What Is The Difference Between A Stitch And A Seam?
What Is A Stitch?
A stitch is a single loop or turn of thread or yarn that is formed by interloping, intralooping or interlacing. Stitches are fundamental for all sewing, knitting, crocheting, embroidery and lace making, regardless if the stitches are crafted by machine or by hand. In most cases of stitch formation, one or multiple needles move through or in between one or more layers of base material (e.g. fabric or leather). When a sequence of consecutive stitches is applied, the resulting row or rows of stitches is often referred to as a stitch line. Stitches are not only used for functional means, they are also applied for decorative purposes. For example, in some cases stitches are applied to incorporate embroidery into a garment, to avoid the edge of a fabric from unravelling or to join two or more layers of fabric together. As there are many different types of stitches, the suitability of a stitch for a given design depends on many factors such as fabric content, seam purpose, design elements and intended end use of the garment. Examples of commonly used stitches are:
How Are Different Stitches Formed?
Stitches can be formed via one of three methods:
In interloping, a stitch is formed by passing the loop of one sewing thread through the loop of another, separate sewing thread.
In intraloping, the loop of one sewing thread passes through another loop of the same sewing thread.
In interlacing, one sewing thread passes over or around a thread or loop of another sewing thread.
How Can Stitches Be Classified?
Stitches can be group into different classes based on variables such as the number of needles used, sewing direction, form or shape of the stitch and purpose of the stitch. The classification below shows a commonly used standardization for groups of stitches:
Class 100 – Single Thread Chain Stitch
Class 200 – Hand Stitch
Class 300 – Lock Stitch
Class 400 – Multi-Thread Chain Stitch
Class 500 – Overedge Chain Stitch
Class 600 – Covering Chain Stitch
What Are The Steps Of Stitch Formation?
Most stitches have at least five basic formation steps in common:
- Penetration of the base material
A needle penetrates the base materials (i.e. fabric, leather, etc.) while carrying the sewing thread.
- Loop formation
A loop of sewing thread is formed in the scarf of the needle when the needle reached the bottom of a stroke and begins to rise back up again.
The sewing threads are arranged in their position above, between, around or below the base materials.
- Casting off
The needle thread loop is released from the lower stitch formation device (e.g. a looper).
- Setting of the stitch
The sewing thread is drawn into or onto the base materials.
What Is A Seam?
A seam refers to the joining two or more layers of fabric, leather or other base material held together with stitches. Seam are either open (i.e. the seam allowance is visible) or closed (i.e. the seam allowance is incorporated in the finished seam rendering it invisible from the outside). Seams are typically described by their type and structure (e.g. plain seam or lapped seam) and the position on the garment (e.g. shoulder seam or side seam). This means that a seam contains the stitch line or lines used to hold these layers together, as well as the placement and/or folding of the base material to create a specific arrangement of the layer or layers. Example of fundamental seams include:
- Plain seam
- French seam
- Flat seam
- Lapped seam
It is important to know that seams are not always held together by stitches and sometimes glue or other adhesives can be used to create or support a seam as well.

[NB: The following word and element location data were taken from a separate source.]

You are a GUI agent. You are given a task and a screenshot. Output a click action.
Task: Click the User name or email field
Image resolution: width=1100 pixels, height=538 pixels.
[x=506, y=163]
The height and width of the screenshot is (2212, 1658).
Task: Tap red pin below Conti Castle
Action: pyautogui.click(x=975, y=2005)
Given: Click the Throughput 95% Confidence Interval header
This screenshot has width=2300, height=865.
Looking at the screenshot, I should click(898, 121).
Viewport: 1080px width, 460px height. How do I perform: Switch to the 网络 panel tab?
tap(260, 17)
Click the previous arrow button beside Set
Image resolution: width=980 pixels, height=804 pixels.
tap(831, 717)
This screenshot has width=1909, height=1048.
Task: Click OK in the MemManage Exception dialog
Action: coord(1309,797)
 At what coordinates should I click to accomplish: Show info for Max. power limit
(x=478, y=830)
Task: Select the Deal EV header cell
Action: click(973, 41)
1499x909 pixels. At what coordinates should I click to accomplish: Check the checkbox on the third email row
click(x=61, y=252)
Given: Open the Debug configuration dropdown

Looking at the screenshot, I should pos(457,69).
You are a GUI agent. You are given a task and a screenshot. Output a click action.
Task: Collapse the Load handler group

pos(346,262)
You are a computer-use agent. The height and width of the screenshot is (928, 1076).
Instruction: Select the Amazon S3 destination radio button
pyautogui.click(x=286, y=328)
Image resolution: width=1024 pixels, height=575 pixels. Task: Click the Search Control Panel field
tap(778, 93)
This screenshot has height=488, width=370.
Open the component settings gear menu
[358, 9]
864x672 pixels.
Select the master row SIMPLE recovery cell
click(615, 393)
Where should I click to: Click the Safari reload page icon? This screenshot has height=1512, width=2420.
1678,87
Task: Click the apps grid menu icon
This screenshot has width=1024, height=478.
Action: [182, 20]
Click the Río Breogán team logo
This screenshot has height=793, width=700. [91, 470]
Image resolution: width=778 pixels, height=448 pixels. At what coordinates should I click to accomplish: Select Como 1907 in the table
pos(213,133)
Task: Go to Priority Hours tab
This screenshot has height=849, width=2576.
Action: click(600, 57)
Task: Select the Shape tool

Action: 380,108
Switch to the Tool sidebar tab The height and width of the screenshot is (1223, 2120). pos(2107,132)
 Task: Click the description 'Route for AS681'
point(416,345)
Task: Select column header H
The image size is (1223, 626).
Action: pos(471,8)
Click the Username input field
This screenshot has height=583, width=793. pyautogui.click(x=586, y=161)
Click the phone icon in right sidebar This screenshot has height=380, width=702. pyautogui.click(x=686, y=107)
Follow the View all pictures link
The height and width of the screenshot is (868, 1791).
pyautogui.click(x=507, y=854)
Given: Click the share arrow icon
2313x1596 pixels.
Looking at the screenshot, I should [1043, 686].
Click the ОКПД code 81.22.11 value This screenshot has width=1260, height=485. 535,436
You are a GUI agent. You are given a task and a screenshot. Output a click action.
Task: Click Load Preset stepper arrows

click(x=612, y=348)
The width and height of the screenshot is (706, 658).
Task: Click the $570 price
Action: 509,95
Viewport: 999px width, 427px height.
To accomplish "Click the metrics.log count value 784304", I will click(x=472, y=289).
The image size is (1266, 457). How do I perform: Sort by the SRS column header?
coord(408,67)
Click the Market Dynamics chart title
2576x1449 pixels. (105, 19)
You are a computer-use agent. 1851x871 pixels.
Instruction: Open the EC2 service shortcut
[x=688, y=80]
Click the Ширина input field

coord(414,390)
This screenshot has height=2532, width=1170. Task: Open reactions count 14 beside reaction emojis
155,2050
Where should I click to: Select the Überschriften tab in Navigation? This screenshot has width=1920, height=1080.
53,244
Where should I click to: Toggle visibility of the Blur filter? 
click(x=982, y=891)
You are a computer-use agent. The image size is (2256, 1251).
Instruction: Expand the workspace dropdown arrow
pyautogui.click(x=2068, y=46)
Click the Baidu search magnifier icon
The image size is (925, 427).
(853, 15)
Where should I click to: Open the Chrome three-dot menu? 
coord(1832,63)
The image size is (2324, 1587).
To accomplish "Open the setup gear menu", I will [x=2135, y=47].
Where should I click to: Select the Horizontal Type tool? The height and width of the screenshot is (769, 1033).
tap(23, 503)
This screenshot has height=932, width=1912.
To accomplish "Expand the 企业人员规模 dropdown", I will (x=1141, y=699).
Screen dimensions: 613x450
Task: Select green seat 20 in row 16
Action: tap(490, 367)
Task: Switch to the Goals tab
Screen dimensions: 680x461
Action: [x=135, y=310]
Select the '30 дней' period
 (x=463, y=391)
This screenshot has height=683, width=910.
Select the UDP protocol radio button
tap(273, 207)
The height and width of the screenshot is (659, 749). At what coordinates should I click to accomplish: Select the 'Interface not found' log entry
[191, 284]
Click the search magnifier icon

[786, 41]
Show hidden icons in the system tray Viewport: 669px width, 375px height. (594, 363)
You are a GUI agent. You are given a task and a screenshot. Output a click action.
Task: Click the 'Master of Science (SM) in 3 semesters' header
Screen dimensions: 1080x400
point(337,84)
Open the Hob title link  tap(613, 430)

Stitches and seams are closely related. A stitch is a single loop or turn of thread that is created via interloping, intraloping or interlacing. A row of consecutive stitches is referred to as a stitch line. Together with the specific structure of the fabric (e.g. folds and layering), these stitches are among the key elements that make up a seam. Seams are denoted as the connection of two of more layers of fabric by using stitches.